Not that Doug and Howie would give a toss about saving anyone. To them, wasting Palmer was just another job. He guessed Gary would do it. He didn’t turn a hair — never had done. Killing was what he did. No problems.

He wondered if Palmer had discovered the knife yet.

He glanced at his watch. By now Lottie Grossman would be on her way to Jordans, her husband’s body trundling somewhere else in the back of a funeral van. Unless everything had gone pear-shaped.

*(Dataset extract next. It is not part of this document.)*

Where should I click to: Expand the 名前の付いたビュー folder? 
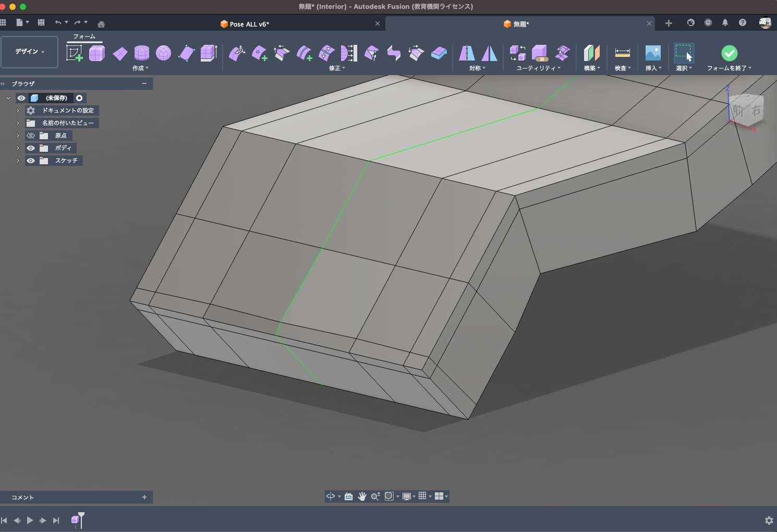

He wondered if the drugs had got through. Unless the police were waiting it would take a brave official to question the arrival of a coffin and insist on a search. Lottie Grossman had detailed Gary to do that job and told Mitcheson and the others to get on with cleaning up the villa and making sure the Moroccans weren’t around. He stopped thinking about it when the taxi turned into a commercial estate. The place was nearly deserted at this time of day, with just a few cars parked in front of some units, lights burning against the falling gloom.

They swung into a small cul-de-sac and Doug told the driver to stop in front of a row of three small workshops with oval glass panels set into roller doors. Two of the units had name-plates. The third, in the middle, was blank. Nearby stood a skip full of twisted car body parts and scrap metal.

The workshops were dark. They waited for the taxi to turn the corner before unlocking the small personnel door in the middle unit.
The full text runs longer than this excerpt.